STRATAFIX Symmetric PDS Plus Knotless Tissue Control Devices has the same intended use, design, materials and technological characteristics as the predicate device. Modification to the labeling is the only difference from the predicate device.

Conclusions:

The STRATAFIX Symmetric PDS Plus Device has the same intended use and identical indications for use as the predicate device. In comparison, the technological characteristics are the same. The differences in labeling (IFU) between the proposed device and the predicate device raise no new questions of safety or effectiveness. STRATAFIX Symmetric PDS PLUS Devices met all testing criteria to demonstrate substantial equivalence to the predicate device.
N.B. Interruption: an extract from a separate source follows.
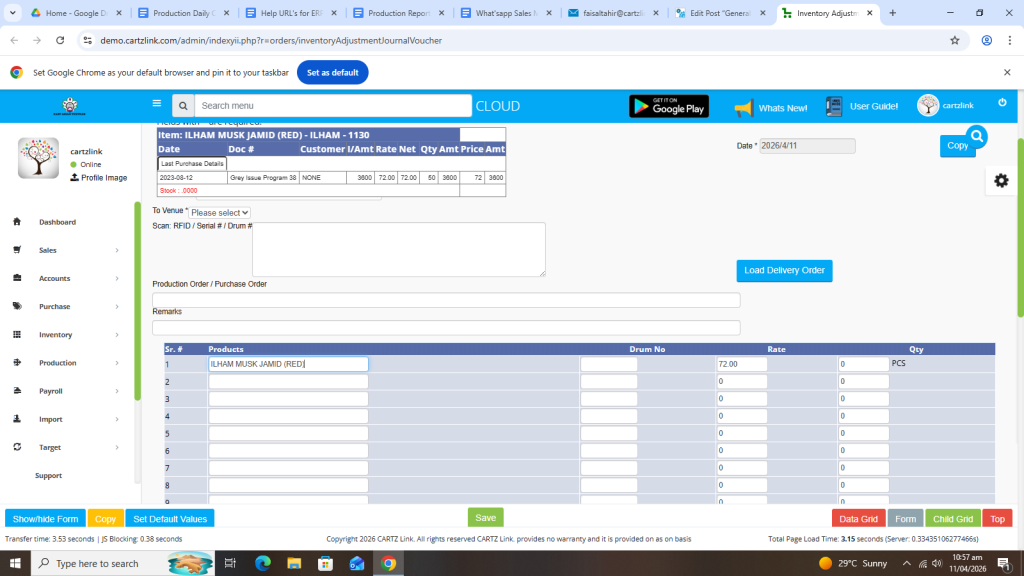Viewport: 1024px width, 576px height.
Task: Open the To Venue dropdown
Action: pyautogui.click(x=220, y=213)
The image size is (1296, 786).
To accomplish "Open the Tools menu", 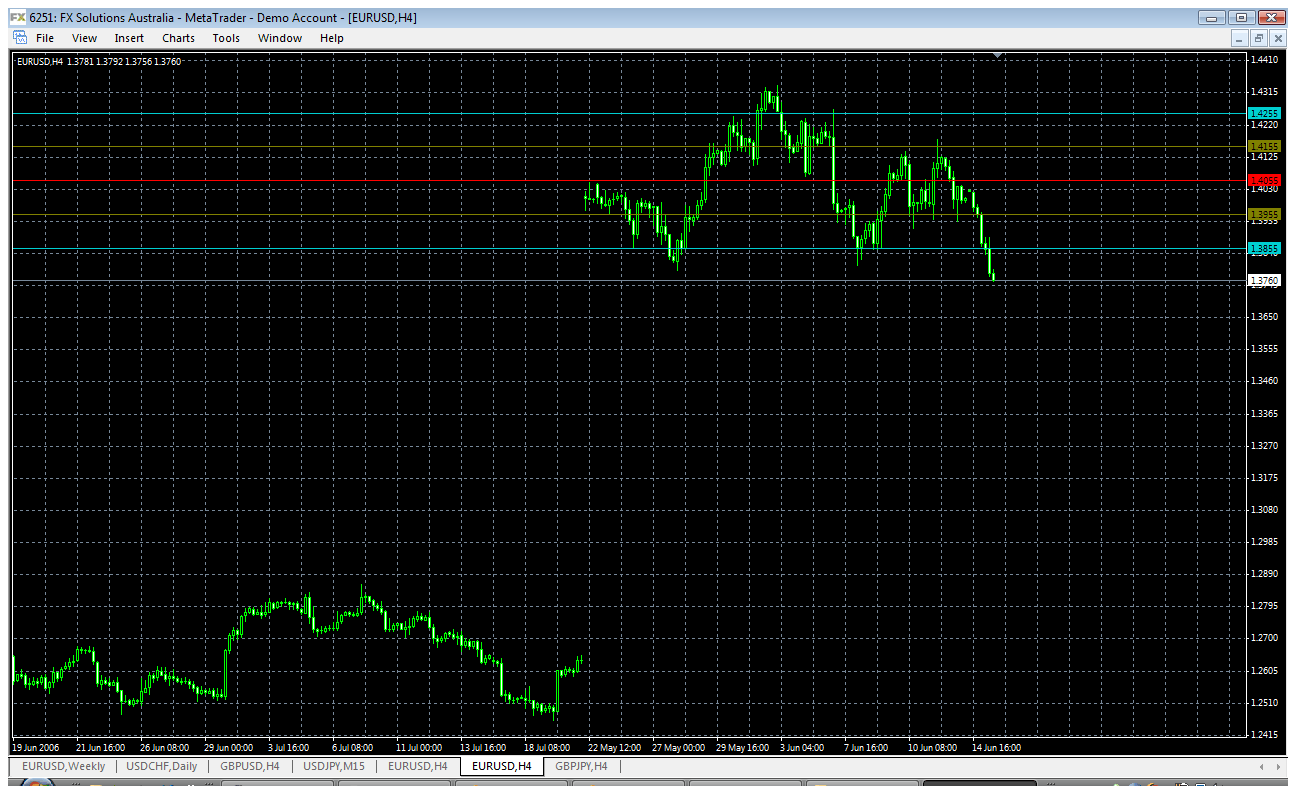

Trademark IRGACARE®* MP (triclosan) "Registered Trademark of BASF Group"

Regulation Number and Section

§ 878.4840 Absorbable polydioxanone surgical suture.

(a)
Identification. An absorbable polydioxanone surgical suture is an absorbable, flexible, sterile, monofilament thread prepared from polyester polymer poly (p-dioxanone) and is intended for use in soft tissue approximation, including pediatric cardiovascular tissue where growth is expected to occur, and ophthalmic surgery. It may be coated or uncoated, undyed or dyed, and with or without a standard needle attached.(b)
Classification. Class II (special controls). The special control for the device is FDA's “Class II Special Controls Guidance Document: Surgical Sutures; Guidance for Industry and FDA.” See § 878.1(e) for the availability of this guidance document.